Monday, November 9, 2009

MSJ's Real Tradition


Now that the Halloween parade is over & Thanksgiving is moving up fast, I started thinking about the Rutland-MSJ game and the tradition that could've seen its final match-up on the final day of October. With MSJ moving down to D-III next season the possibility of a Rutland-MSJ game next year is pretty slim. That's sad news when you look at the storied history that this one football match-up has brought to Rutland over more than 75 years. It got me thinking about the once huge football rivalry in my hometown in CT. Every Thanksgiving Day for years New Britain High School would play crosstown rival Pulaski High in the annual game. Like Rutland, New Britain was always the bigger school & favored (most years) to win the annual city classic. But that didn't always happen. Like MSJ there were always those years that Pulaski would give NBHS all they could handle and though unlike MSJ, Pulaski would tie but never win the Thanksgiving game, that would all change during my senior year.

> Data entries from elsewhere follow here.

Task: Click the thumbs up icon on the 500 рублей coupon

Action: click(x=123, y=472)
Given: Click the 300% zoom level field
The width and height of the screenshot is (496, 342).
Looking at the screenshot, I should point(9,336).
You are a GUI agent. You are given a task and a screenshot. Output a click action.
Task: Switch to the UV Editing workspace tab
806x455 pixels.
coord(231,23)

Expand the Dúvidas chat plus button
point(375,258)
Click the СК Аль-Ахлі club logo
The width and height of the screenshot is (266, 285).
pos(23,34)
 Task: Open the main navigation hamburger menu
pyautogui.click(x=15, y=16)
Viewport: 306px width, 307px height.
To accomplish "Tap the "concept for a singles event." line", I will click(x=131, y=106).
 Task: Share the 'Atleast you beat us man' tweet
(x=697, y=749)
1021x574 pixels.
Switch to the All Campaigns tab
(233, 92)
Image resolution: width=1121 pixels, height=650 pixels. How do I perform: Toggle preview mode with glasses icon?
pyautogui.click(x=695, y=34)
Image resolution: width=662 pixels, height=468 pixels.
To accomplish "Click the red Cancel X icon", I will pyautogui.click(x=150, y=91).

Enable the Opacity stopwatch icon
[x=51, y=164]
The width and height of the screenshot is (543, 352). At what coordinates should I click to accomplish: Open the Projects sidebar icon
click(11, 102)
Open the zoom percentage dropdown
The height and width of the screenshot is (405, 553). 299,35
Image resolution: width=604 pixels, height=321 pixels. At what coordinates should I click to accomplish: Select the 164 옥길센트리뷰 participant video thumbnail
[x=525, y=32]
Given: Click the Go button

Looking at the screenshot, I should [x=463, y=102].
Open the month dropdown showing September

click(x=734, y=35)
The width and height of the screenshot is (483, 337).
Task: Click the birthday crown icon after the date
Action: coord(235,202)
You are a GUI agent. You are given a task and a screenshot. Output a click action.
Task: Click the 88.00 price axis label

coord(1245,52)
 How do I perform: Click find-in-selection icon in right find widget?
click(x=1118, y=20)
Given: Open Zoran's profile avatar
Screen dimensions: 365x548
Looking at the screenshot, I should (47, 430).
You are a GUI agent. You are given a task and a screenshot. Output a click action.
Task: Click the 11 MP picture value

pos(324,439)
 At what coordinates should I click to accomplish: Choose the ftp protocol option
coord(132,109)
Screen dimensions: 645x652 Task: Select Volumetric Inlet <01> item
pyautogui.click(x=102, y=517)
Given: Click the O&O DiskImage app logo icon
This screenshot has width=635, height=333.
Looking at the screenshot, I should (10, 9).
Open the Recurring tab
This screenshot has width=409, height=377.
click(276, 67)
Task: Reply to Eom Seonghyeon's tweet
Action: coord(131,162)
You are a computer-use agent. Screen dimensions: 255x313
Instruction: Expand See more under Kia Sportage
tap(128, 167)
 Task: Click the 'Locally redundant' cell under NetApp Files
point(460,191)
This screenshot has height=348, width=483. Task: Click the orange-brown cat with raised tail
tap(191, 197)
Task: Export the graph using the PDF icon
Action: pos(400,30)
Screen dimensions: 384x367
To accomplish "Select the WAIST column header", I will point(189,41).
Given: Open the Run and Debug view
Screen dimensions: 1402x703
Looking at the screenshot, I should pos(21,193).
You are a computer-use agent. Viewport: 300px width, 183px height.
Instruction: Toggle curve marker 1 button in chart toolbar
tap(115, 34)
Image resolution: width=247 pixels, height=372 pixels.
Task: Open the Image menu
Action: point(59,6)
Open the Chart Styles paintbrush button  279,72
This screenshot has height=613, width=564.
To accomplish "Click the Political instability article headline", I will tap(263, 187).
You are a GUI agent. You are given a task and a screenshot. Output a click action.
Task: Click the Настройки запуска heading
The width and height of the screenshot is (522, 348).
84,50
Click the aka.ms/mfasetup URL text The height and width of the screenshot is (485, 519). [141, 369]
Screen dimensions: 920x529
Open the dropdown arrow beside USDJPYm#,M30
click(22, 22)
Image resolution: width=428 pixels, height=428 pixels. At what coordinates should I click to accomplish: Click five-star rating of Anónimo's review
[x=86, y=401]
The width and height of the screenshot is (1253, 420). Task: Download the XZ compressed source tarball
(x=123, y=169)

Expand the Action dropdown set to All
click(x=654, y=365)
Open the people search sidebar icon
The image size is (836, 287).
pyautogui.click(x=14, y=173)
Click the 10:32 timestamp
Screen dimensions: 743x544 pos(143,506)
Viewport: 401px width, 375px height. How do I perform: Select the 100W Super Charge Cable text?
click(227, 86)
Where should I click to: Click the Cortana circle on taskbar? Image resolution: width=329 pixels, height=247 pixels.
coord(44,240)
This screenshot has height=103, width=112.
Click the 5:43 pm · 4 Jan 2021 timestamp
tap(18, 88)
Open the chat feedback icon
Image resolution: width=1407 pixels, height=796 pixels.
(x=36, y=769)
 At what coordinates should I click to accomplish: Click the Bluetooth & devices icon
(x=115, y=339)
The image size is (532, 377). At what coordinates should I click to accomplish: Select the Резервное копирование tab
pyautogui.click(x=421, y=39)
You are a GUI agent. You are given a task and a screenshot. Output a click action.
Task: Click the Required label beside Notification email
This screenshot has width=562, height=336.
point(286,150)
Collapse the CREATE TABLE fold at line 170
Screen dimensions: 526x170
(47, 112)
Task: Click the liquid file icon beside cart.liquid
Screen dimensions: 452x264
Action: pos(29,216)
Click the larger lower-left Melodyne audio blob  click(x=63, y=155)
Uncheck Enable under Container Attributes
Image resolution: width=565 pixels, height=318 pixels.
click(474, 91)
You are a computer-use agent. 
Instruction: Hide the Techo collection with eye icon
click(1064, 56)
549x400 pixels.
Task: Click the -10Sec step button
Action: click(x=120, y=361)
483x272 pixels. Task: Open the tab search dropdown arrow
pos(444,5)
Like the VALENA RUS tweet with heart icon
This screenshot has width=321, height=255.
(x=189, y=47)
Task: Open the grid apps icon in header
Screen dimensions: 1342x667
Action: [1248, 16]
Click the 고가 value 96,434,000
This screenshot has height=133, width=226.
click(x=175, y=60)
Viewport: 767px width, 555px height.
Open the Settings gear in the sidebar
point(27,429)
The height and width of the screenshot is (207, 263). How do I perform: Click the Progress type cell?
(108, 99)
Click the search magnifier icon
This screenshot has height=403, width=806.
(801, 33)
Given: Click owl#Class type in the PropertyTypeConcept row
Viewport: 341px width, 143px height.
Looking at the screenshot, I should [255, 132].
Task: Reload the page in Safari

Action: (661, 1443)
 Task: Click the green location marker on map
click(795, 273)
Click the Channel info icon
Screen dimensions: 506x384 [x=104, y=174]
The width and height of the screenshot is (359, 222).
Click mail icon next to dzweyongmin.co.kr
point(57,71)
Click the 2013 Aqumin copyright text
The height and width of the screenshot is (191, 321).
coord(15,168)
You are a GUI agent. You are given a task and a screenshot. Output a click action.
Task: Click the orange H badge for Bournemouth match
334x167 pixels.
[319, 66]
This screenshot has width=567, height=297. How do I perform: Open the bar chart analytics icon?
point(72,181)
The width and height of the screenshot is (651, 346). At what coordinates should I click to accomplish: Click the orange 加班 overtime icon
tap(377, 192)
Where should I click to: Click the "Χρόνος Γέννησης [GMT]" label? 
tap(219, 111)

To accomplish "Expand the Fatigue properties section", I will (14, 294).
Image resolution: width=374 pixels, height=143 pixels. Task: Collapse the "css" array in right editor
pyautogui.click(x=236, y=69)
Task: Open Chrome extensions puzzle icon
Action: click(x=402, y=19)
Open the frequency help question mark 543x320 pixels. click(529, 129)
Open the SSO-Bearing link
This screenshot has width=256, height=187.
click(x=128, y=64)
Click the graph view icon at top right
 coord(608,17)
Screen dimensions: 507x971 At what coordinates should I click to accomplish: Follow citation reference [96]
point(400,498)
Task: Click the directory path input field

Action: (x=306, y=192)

The year I started high school in 1969 our team would finish with a record of 7-3-0. They went 8-2-0 my junior year, but the year I graduated in 1971 the Golden Hurricane's record was a lowly 2-7-1 and was the first and (I think) only time we would lose to Pulaski. If I remember right it was a last second field goal that beat us by one point. That annual Connecticut match-up didn't have the long history of a Rutland & MSJ but there were strong similarities between both. I remember my first Rutland-MSJ game in the early 90's thinking about how much it reminded me of those New Britain-Pulaski games of the early 70's. The excitement level at St Peter's Field that day brought back an awful lot of hometown football memories for me. Because of declining enrollment through the 70's Pulaski sadly ended its roll as a high school in 1982 and is now a middle school. Today MSJ is suffering a similar drop in enrollment. Here's hoping that dropping down to Division III will begin attracting more students to play as a member of an historic football program, but more importantly in my view to be part of the real tradition at MSJ; being a student of the school itself.